HC Deb 30 April 1996 vol 276 cc913-4 'In section 13 of the Leasehold Reform, Housing and Urban Development Act 1993 (notice by qualifying tenants of claim to exercise right to collective enfranchisement) subsection (6) (tenants to obtain professional valuation of interests proposed to be acquired before giving notice) shall cease to have effect.'.—[Mr. Clappison.]

Brought up, and read the First time

3.58 pm
The Parliamentary Under-Secretary of State for the Environment (Mr. James Clappison)

I beg to move, That the clause be read a Second time.

Madam Speaker

With this, it will be convenient to discuss Government amendments Nos. 21 to 25.

Mr.

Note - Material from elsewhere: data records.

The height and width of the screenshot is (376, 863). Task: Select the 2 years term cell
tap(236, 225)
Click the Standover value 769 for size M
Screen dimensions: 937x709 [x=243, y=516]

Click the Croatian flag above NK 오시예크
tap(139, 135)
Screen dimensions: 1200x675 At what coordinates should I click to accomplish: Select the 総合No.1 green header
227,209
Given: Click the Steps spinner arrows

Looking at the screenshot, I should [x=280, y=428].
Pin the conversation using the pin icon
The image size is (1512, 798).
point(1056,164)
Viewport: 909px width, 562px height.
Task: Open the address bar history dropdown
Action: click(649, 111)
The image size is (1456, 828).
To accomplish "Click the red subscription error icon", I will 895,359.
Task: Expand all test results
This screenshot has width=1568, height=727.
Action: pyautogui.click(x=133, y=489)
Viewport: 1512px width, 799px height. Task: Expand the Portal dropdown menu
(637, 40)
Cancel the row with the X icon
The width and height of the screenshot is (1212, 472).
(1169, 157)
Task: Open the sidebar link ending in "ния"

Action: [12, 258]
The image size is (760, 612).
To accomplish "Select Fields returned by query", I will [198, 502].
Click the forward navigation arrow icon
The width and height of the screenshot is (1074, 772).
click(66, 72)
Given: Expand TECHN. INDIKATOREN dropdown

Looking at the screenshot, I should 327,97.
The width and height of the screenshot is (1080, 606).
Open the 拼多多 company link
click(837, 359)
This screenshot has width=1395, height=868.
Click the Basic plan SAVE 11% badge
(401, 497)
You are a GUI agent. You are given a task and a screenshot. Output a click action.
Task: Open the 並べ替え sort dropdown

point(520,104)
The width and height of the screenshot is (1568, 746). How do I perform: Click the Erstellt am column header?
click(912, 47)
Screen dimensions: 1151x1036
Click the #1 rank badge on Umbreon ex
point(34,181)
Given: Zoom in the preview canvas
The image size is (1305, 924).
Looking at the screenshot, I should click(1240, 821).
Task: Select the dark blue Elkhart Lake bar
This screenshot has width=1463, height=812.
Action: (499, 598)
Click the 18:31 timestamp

Clappison

These amendments arise from considerations in Committee, when the Government undertook to give further consideration to the position in respect of the current statutory requirement that leaseholders in blocks of flats who want to exercise their right to collective enfranchisement must first obtain a professional valuation of the interest that they want to acquire.

The original purpose of the provision was as a safeguard for leaseholders. The process for collective enfranchisement can often be complicated, and that is especially so when a large number of leaseholders are involved. Normally, they will be required to enter together into some form of participation agreement, in order for negotiations with the freeholder to proceed. From the outset, it seems sensible that they should be informed of their likely financial commitments arising out of potential enfranchisement.

However, the Government have considered carefully the arguments that were put forward during deliberations in Committee, and we have accepted that they carry some weight. In most cases, it would still seem prudent for leaseholders to take professional advice at an early stage. However, we accept that not every case will be as complicated as others and that there should be more flexibility in the avenues open to leaseholders. For example, they may be able to take advantage of advice offered by the Leasehold Enfranchisement Advisory Service. In addition, several leasehold valuation tribunal decisions are now available and a number of groups representing leaseholders have gained substantial experience and can often help in that area.

I accept that a statutory requirement to seek an initial valuation does not apply to the enfranchisement of houses and to lease extensions. Although collective enfranchisement for blocks of flats can be more complicated, there is an anomaly in that respect. I also understand that the removal of that requirement is supported by a number of leaseholder groups, which believe that it involves them in unnecessary expense. Therefore, the Government accept that there is a danger that the provision is over-prescriptive.

New clause 10, together with the related consequential amendments, will remove that requirement from the collective enfranchisement procedures set out in the Leasehold Reform, Housing and Urban Development Act 1993

Mr.NickRaynsford (Greenwich)

As the Minister has made clear, new clause 10 removes the requirement of a leaseholder to obtain a valuation before he can proceed with an enfranchisement claim. This new clause is in response to a new clause that the Labour party moved in Committee, which had a similar effect. In Committee, the Minister said that he was unconvinced by the need for it, but he agreed to reflect on the issue.

We are delighted that the Government, on mature reflection, have concluded that our proposals were appropriate and that they have now come forward with this reform. We welcome it, like many other leasehold reform measures that we moved in Committee. We know that they are worth while, that they will assist leaseholders and that they will help to make a reality of leasehold enfranchisement. We shall be delighted to see this new clause added to the Bill.